## WHAT IS REQUIRED
Each record below is to be set down again precisely.

Start of EXCERPTED RECORDS

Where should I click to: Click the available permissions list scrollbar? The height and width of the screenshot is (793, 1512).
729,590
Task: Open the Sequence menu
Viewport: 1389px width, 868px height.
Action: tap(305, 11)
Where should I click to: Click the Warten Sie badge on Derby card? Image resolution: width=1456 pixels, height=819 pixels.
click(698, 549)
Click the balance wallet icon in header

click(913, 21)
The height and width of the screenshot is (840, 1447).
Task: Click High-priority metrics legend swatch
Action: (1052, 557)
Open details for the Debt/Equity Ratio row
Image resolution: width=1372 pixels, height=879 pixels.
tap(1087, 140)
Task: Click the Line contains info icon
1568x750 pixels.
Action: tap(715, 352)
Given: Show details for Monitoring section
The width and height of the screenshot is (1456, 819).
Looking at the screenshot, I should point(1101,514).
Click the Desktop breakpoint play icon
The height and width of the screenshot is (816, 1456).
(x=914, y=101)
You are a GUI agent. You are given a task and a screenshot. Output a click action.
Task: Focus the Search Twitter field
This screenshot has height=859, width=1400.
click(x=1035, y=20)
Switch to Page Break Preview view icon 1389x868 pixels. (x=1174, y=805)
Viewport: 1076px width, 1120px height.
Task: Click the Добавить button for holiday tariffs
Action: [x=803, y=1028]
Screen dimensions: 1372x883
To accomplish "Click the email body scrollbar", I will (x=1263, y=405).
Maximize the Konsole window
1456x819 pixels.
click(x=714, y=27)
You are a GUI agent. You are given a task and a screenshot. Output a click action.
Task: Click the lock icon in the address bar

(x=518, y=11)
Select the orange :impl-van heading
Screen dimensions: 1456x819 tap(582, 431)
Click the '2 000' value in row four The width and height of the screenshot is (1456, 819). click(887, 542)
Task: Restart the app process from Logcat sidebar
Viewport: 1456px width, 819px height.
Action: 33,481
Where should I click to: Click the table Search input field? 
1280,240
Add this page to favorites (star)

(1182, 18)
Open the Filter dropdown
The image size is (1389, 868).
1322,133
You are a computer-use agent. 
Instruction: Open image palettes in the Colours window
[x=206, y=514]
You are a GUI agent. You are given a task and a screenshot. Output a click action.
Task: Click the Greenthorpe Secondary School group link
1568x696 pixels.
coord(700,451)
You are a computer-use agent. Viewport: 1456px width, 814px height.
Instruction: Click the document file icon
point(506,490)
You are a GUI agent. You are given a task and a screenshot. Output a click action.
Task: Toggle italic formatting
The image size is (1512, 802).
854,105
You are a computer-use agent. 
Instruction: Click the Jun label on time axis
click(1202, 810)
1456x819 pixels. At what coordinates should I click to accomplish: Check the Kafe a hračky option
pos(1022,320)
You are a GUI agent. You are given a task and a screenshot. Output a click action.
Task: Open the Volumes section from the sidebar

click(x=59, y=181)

End of EXCERPTED RECORDS

## EXERCISE ANSWER
Where should I click to: Click the available permissions list scrollbar? The height and width of the screenshot is (793, 1512).
729,590
Task: Open the Sequence menu
Viewport: 1389px width, 868px height.
Action: tap(305, 11)
Where should I click to: Click the Warten Sie badge on Derby card? Image resolution: width=1456 pixels, height=819 pixels.
click(698, 549)
Click the balance wallet icon in header

click(913, 21)
The height and width of the screenshot is (840, 1447).
Task: Click High-priority metrics legend swatch
Action: (1052, 557)
Open details for the Debt/Equity Ratio row
Image resolution: width=1372 pixels, height=879 pixels.
tap(1087, 140)
Task: Click the Line contains info icon
1568x750 pixels.
Action: tap(715, 352)
Given: Show details for Monitoring section
The width and height of the screenshot is (1456, 819).
Looking at the screenshot, I should point(1101,514).
Click the Desktop breakpoint play icon
The height and width of the screenshot is (816, 1456).
(x=914, y=101)
You are a GUI agent. You are given a task and a screenshot. Output a click action.
Task: Focus the Search Twitter field
This screenshot has height=859, width=1400.
click(x=1035, y=20)
Switch to Page Break Preview view icon 1389x868 pixels. (x=1174, y=805)
Viewport: 1076px width, 1120px height.
Task: Click the Добавить button for holiday tariffs
Action: [x=803, y=1028]
Screen dimensions: 1372x883
To accomplish "Click the email body scrollbar", I will (x=1263, y=405).
Maximize the Konsole window
1456x819 pixels.
click(x=714, y=27)
You are a GUI agent. You are given a task and a screenshot. Output a click action.
Task: Click the lock icon in the address bar

(x=518, y=11)
Select the orange :impl-van heading
Screen dimensions: 1456x819 tap(582, 431)
Click the '2 000' value in row four The width and height of the screenshot is (1456, 819). click(887, 542)
Task: Restart the app process from Logcat sidebar
Viewport: 1456px width, 819px height.
Action: 33,481
Where should I click to: Click the table Search input field? 
1280,240
Add this page to favorites (star)

(1182, 18)
Open the Filter dropdown
The image size is (1389, 868).
1322,133
You are a computer-use agent. 
Instruction: Open image palettes in the Colours window
[x=206, y=514]
You are a GUI agent. You are given a task and a screenshot. Output a click action.
Task: Click the Greenthorpe Secondary School group link
1568x696 pixels.
coord(700,451)
You are a computer-use agent. Viewport: 1456px width, 814px height.
Instruction: Click the document file icon
point(506,490)
You are a GUI agent. You are given a task and a screenshot. Output a click action.
Task: Toggle italic formatting
The image size is (1512, 802).
854,105
You are a computer-use agent. 
Instruction: Click the Jun label on time axis
click(1202, 810)
1456x819 pixels. At what coordinates should I click to accomplish: Check the Kafe a hračky option
pos(1022,320)
You are a GUI agent. You are given a task and a screenshot. Output a click action.
Task: Open the Volumes section from the sidebar

click(x=59, y=181)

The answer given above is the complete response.